Even the gays can wreck yo bizniz if you're a jerk to them for long enough. 40 years ago beginning at the Stonewall Inn in New York City, a formidable contingent of queer demonstrators had the most fabulous riots after years of getting raided and arrested just for kissing consenting adults with the wrong chromosomal pattern. Ever since then, the pansies and short-haired tomboys of America have been taking to the streets in June to commemorate the day they proved that a riot involving ten percent of any given population can be just as scary as it sounds.
Apparently, nobody gave this important history lesson to the police of Fort Worth, Texas. I've written before about my feelings concerning the fallow chunk of Mars we call the state of Texas, so it doesn't really surprise me that the authorities there are seemingly comprised of ugly idiots with no sense of propriety. Still, it's more than a little frustrating that the Fort Worth police decided to raid a gay bar called The Rainbow Lounge and arrest several of its patrons for no good reason on the anniversary of the beginning of the gay rights movement.
When I say they had "no good reason" I don't mean they had no reason at all. Apparently, the FW pigs decided that June 28th was a good day to arrest queers for public intoxication inside of a bar. Next week I hear they're planning on rounding up Japanese people and sticking them in internment camps under the pretense of public urination inside of a bathroom. This doesn't really explain why the 5-0 decided to arrest the Rainbow Lounge's doorman or a couple of designated drivers, but I guess one can't be counted on to discern relevant details of an alibi in the heat of the moment. I mean, it is rather thrilling to rough up homos who are just minding their own business.
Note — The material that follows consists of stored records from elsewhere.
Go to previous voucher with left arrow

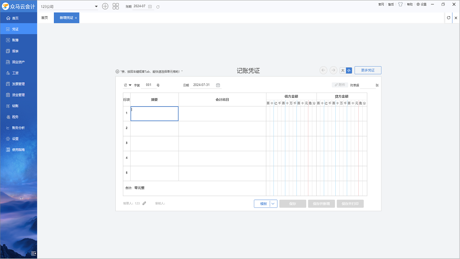click(323, 70)
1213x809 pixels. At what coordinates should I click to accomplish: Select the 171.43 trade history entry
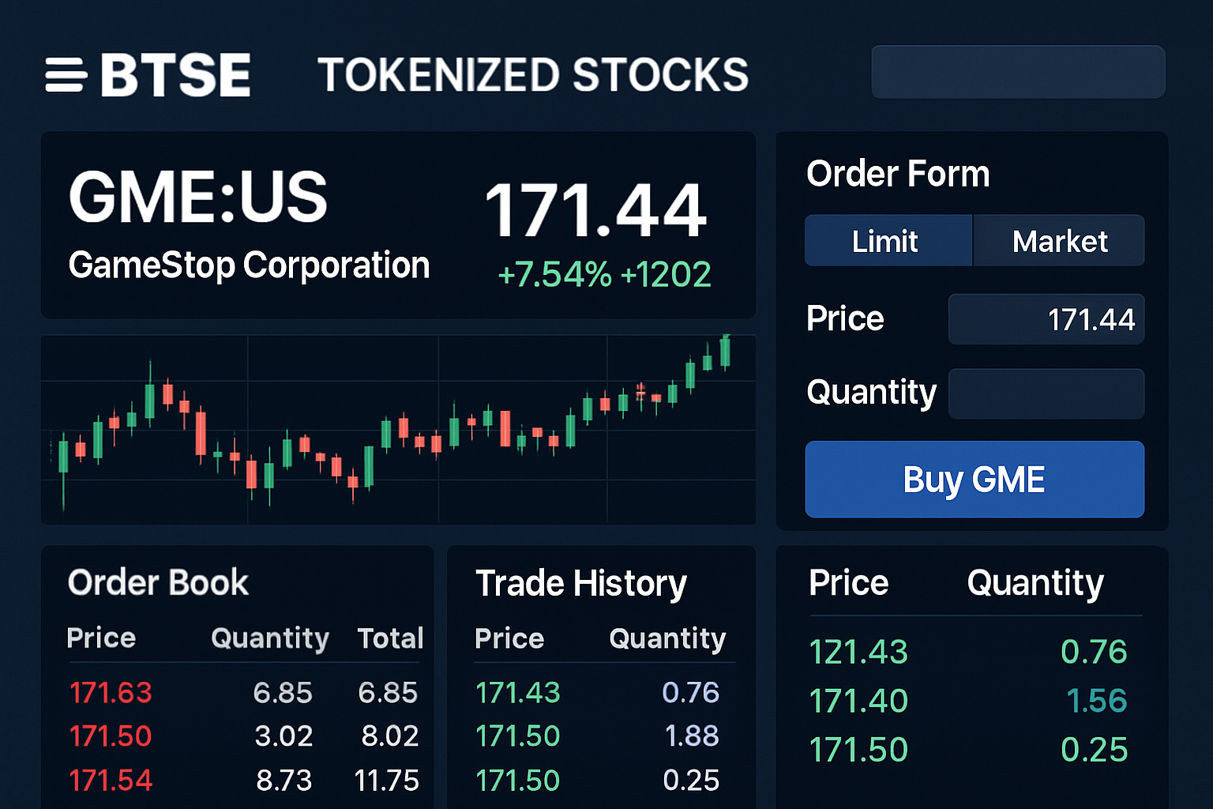[517, 692]
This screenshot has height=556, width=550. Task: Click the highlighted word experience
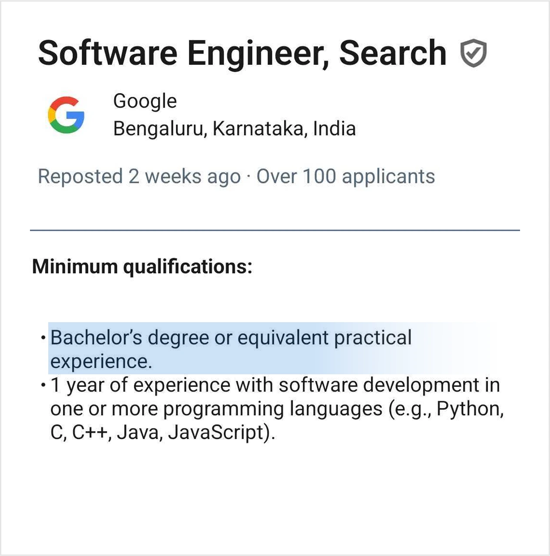(101, 362)
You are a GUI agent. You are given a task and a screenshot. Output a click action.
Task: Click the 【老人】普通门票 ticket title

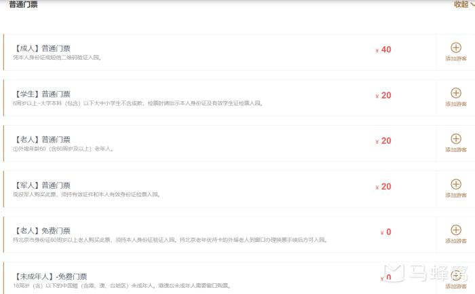pos(41,140)
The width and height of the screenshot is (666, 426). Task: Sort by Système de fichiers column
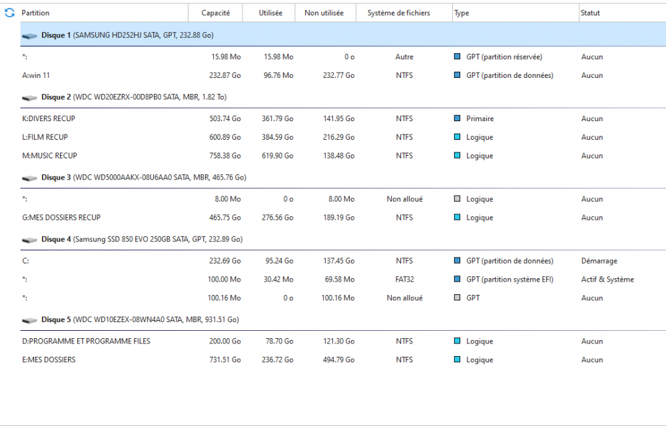click(x=398, y=13)
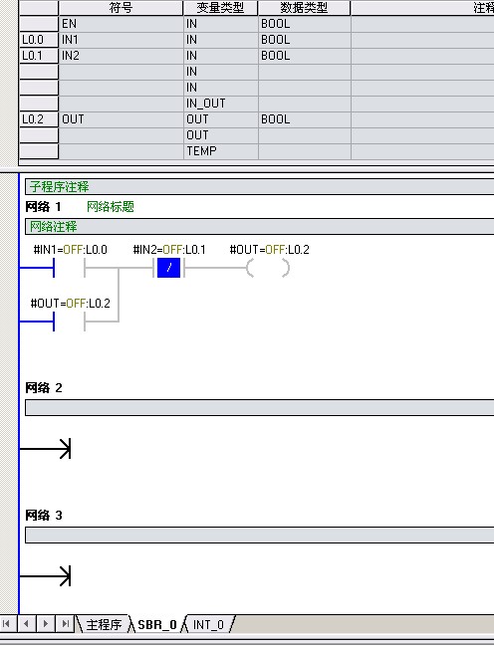Viewport: 494px width, 650px height.
Task: Click the IN2 symbol cell in variable table
Action: [121, 56]
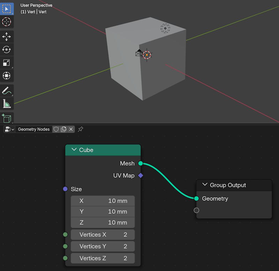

Enough of this bacon. It's Bloid Bomb time.
Immediate Laugh Factor: 2/10- This story isn't funny until you imagine the look on a homophobic cop's face as he struggles with whether or not to frisk a gay bar patron for weapons.
Overt Ludicrousness: 8/10- Let's do the math: Stonewall Anniversary + Gay Bar + Police Raid Under Absurd Pretenses - Any Hope That Texas Has Dignity Outside Of Austin = This Freaking Story.
Depth Of Cultural Wound: 5/10- On the one hand, we're living in an era when gay rights is the defining social issue of our time. On the other hand, it's freaking Texas. I'm surprised the cops didn't just douse The Rainbow Lounge in gasoline and flick lit cigarettes at the wall.
Total: 15/30- When this Bloid Bomb launches from a drag queen's bouffant it will take a mere few hours to reach the moon where it will create a crater in the shape of two dudes getting it on. Maybe if people are forced to look at it every single night for the rest of their lives they'll finally get desensitized to the concept and won't beat people up about it anymore.